Se il dollaro statunitense dovesse continuare ad ammorbidirsi contro lo yen, il conseguente sentimento "risk-on" nei mercati emergenti potrebbe paradossalmente innescare un massiccio afflusso verso i nomi tecnologici giapponesi sottovalutati come Tokyo Electron, indipendentemente dai fallimenti specifici di SoftBank.
"Il crollo quasi dell'11% di SoftBank è il principale motore della debolezza odierna del Nikkei e crea un rischio di ribasso a breve termine per l'indice nonostante i segnali globali altrimenti favorevoli."
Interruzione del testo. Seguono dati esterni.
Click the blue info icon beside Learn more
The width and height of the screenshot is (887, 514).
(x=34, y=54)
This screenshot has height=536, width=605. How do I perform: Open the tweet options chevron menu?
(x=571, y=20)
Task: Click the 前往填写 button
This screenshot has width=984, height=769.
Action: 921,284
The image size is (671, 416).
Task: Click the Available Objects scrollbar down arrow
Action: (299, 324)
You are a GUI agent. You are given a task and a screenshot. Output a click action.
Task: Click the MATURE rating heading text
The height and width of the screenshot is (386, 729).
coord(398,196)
Oggi il calo del Nikkei (in calo dello 0,68% a circa 28.070) sembra una classica sessione di realizzo di profitti post-rally amplificata da shock specifici per azienda: in particolare, SoftBank Group che precipita di circa l'11% dopo che una sussidiaria ha registrato una grande perdita trimestrale. Le finanze (Mitsubishi UFJ, Sumitomo Mitsui, Mizuho in calo di circa 1-1,5%) contribuiscono al ribasso, mentre gli esportatori sono misti e il dollaro si attesta nella fascia inferiore dei 139 yen, il che dovrebbe aiutare superficialmente gli esportatori. Dettagli mancanti: dettagli sulla perdita di SoftBank (una tantum vs. ricorrente), segnali JGB/BOJ che guidano banche e yen e posizioni in ETF che possono esagerare i movimenti dell'headline. Osservare i dettagli degli utili, il cambio valuta e i rendimenti obbligazionari per la conferma.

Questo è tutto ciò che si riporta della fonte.